◆ **Work instruction**: When you transcribe the data below, reproduce every line exactly and leave each picture out.

◆ **Data excerpts**:
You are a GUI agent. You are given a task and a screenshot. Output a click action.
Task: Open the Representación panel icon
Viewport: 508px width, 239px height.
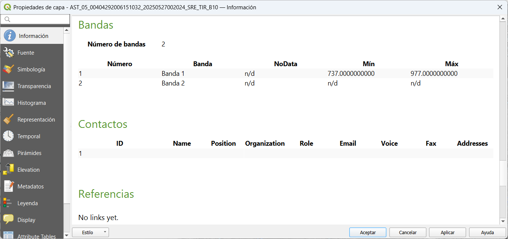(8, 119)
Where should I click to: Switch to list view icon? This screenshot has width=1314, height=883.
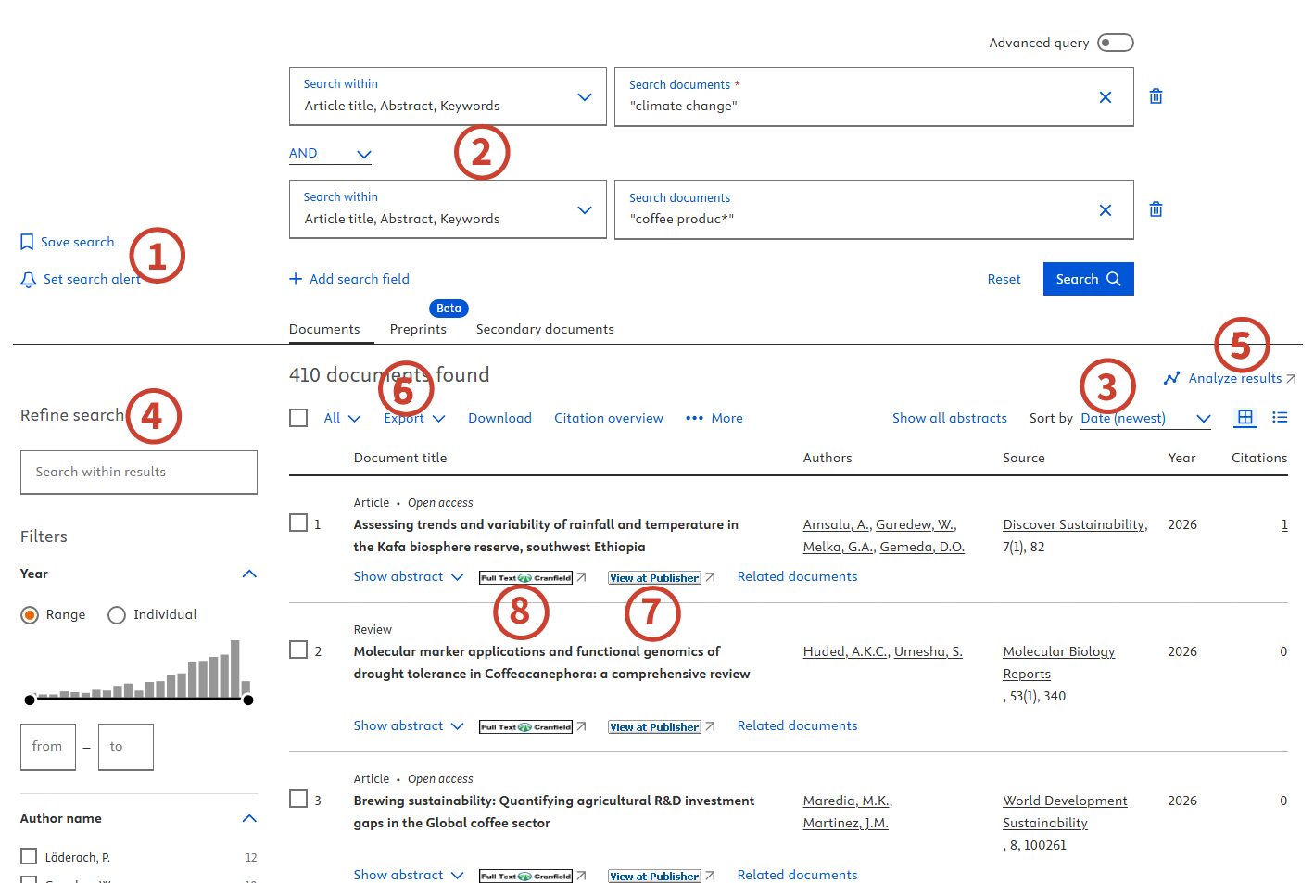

◆ **Result**:
You are a GUI agent. You are given a task and a screenshot. Output a click action.
Task: Open the Representación panel icon
Viewport: 508px width, 239px height.
(8, 119)
Where should I click to: Switch to list view icon? This screenshot has width=1314, height=883.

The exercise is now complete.